+++ TRECHO DO DOCUMENTO
A resposta tumoral ao tratamento sistêmico com platinas constitui um importante pré-requisito ao tratamento com PARPi. Em seus mecanismos de ação, estes agentes interferem nos processos fundamentais de transcrição e replicação celular, bloqueando a separação das cadeias de DNA. Assim, dentre outros efeitos, tais agentes desencadeiam uma série de respostas aos danos do DNA (DDR), criando um “ambiente molecular” favorável que potencializa a atividade de agentes farmacológicos que têm como alvos estas vias celulares. Dentre estes agentes, os PARPi são os mais utilizados na atualidade.
“Uma revisão destes temas leva a interessantes observações do ponto de vista clínico. Alguns especialistas continuam apoiando fortemente o uso da quimioterapia intraperitoneal para pacientes submetidas a citorredução “ótima”, particularmente aqueles sem doença residual e aqueles com mutações BRCA ou outras manifestações de deficiência dos mecanismos de reparo homólogo (HRD)”, observam os autores.
Por exemplo, análises translacionais dos ensaios clínico GOG172 e estudos comparativos demonstraram importante melhoria das sobrevivências livre de progressão e global em portadoras de mutações BRCA em comparação com seus pares tratados apenas com quimioterapia endovenosa. Achados semelhantes também foram relatados em favor da HIPEC em pacientes BRCA mutadas, os mesmos principais pacientes-alvo dos PARPi. “Do ponto de vista cirúrgico, mesmo em centros experientes, o crescimento tumoral precoce tem sido observado após a citorredução completa em 22% a 28% das pacientes ao tempo da avaliação radiológica pós-operatória antes do início da quimioterapia adjuvante. Isso demonstra claramente a necessidade de um início mais precoce de tratamentos adjuvantes após a cirurgia citorredutora, e a HIPEC pode representar uma maneira promissora de abordar esse problema”, afirmam.
Noutro extremo, “é importante ressaltar que estudos anteriores demonstraram sobrevivências semelhantes na doença sensível e resistente à platina em pacientes submetidos ao HIPEC, sugerindo que esta terapia poderia reverter ou contornar a resistência à quimioterapia e poderia ser usada em adição aos PARPi, inclusive para pacientes sem mutação do gene BRCA”, acrescentam.
++++++
+++ DADOS EXTRAÍDOS
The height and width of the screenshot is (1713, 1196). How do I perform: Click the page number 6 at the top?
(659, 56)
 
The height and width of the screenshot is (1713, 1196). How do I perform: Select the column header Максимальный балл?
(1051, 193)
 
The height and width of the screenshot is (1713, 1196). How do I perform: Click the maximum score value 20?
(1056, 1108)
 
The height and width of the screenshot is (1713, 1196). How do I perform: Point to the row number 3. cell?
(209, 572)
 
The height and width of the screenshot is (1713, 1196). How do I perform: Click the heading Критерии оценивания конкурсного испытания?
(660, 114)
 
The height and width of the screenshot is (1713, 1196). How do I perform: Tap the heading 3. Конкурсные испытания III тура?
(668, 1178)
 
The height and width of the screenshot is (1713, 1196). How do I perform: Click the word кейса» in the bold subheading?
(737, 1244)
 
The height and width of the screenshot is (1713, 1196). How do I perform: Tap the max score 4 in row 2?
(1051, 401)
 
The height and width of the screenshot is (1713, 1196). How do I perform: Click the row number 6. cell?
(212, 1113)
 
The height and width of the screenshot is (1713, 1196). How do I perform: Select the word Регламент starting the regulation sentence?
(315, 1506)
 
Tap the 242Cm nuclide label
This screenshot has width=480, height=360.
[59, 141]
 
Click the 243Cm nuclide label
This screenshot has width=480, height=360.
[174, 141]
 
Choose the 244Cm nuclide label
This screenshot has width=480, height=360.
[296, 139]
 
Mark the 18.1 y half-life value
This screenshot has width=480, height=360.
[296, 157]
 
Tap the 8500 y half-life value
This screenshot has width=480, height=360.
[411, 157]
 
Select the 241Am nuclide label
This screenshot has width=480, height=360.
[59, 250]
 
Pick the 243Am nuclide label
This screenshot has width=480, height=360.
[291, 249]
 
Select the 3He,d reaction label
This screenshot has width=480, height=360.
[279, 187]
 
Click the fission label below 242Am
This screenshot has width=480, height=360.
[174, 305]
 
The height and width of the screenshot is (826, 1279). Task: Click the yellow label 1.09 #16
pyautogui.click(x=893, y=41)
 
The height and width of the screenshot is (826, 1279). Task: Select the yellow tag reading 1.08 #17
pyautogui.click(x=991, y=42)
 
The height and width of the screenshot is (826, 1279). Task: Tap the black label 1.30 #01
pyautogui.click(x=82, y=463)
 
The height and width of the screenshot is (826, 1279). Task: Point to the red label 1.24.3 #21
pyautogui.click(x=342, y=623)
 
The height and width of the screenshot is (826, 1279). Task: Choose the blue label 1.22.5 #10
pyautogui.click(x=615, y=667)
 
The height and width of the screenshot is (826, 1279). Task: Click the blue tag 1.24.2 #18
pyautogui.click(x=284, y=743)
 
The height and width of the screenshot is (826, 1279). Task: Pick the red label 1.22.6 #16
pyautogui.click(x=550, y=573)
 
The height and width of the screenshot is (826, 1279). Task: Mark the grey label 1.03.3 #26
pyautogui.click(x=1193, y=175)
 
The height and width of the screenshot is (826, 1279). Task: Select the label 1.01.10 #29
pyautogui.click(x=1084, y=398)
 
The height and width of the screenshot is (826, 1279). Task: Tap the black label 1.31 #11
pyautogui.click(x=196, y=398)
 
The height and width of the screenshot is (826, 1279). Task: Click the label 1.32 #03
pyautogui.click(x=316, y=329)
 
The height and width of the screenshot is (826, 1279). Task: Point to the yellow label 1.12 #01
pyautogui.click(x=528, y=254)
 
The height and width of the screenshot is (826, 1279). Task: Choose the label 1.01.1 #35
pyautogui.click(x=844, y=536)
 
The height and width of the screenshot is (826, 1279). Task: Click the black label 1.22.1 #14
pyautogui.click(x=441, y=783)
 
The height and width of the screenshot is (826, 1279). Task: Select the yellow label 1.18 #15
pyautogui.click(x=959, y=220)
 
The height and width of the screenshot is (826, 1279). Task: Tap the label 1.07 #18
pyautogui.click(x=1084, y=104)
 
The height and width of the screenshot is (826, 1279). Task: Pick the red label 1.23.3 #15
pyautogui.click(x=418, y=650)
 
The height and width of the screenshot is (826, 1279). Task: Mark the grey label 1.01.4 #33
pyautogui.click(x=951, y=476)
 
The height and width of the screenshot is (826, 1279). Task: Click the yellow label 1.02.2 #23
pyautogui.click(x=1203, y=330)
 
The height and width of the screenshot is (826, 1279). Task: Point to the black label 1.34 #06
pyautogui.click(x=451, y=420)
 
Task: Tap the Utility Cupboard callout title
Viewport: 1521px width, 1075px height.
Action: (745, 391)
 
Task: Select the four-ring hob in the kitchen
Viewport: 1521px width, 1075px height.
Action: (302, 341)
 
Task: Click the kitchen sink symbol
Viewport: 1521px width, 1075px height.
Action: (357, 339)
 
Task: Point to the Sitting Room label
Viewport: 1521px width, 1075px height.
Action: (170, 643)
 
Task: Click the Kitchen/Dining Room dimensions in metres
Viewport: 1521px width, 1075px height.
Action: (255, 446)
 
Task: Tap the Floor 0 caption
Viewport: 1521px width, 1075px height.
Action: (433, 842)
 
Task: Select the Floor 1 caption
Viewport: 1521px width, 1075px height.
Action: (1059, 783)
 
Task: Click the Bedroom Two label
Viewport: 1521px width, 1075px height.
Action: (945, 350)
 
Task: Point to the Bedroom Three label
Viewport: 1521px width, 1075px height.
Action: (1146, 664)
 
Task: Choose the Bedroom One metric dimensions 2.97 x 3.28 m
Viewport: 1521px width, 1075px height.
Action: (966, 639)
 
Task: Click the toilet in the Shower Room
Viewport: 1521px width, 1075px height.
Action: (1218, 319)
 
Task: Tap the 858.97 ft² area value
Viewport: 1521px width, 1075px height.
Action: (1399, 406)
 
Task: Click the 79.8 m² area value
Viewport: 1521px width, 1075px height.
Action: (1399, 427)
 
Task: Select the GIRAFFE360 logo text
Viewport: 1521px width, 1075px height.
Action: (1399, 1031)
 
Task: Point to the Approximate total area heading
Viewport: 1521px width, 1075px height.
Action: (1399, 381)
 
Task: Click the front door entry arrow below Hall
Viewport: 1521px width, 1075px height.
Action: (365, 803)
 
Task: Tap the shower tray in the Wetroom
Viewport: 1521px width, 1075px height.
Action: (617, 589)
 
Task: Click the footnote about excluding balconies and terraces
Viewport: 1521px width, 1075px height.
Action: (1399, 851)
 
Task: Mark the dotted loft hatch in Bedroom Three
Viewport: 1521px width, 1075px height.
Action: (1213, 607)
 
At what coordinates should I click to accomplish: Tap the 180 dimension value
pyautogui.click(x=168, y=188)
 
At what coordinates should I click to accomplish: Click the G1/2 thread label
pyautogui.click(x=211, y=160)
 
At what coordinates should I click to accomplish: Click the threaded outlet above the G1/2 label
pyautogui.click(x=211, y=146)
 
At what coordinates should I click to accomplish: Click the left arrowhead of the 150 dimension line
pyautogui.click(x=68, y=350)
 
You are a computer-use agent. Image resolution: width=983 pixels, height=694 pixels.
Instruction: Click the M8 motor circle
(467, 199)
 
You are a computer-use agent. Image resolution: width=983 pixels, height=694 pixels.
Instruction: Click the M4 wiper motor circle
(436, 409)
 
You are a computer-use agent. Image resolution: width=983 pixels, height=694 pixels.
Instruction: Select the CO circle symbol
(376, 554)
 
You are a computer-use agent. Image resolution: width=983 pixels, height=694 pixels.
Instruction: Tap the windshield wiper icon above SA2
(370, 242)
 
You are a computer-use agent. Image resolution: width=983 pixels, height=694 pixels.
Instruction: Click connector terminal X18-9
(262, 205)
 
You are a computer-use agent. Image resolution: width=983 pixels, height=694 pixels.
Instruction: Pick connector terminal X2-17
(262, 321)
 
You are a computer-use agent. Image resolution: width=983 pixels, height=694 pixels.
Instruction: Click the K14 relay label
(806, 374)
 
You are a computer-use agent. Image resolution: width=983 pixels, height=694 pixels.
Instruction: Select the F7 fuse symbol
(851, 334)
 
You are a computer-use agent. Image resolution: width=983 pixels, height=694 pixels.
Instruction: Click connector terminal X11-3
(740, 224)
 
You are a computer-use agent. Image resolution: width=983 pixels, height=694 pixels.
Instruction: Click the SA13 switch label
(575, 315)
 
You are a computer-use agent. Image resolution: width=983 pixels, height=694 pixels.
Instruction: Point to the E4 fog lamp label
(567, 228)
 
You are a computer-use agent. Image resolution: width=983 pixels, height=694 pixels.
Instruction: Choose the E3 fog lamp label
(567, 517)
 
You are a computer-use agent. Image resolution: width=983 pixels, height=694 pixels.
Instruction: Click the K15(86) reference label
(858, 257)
++++++
**O QUE FAZER**.
Por favor, indique se cada afirmação a seguir está de acordo com o texto sobre HIPEC e PARPi. Responda sim ou não e cite literalmente as palavras do texto que decidem a resposta.
1. Entre os agentes mencionados, os PARPi são os mais utilizados atualmente.
2. Após a citorredução completa, o crescimento tumoral precoce foi observado em mais de 30% das pacientes.
3. Estudos anteriores mostraram sobrevivências semelhantes na doença sensível e na doença resistente à platina em pacientes submetidos ao HIPEC.
Baseie-se somente no texto sobre HIPEC e PARPi.

**ESPAÇO PARA RESPOSTA**.
1. Sim: "Dentre estes agentes, os PARPi são os mais utilizados na atualidade."
2. Não: "o crescimento tumoral precoce tem sido observado após a citorredução completa em 22% a 28% das pacientes"
3. Sim: "estudos anteriores demonstraram sobrevivências semelhantes na doença sensível e resistente à platina em pacientes submetidos ao HIPEC"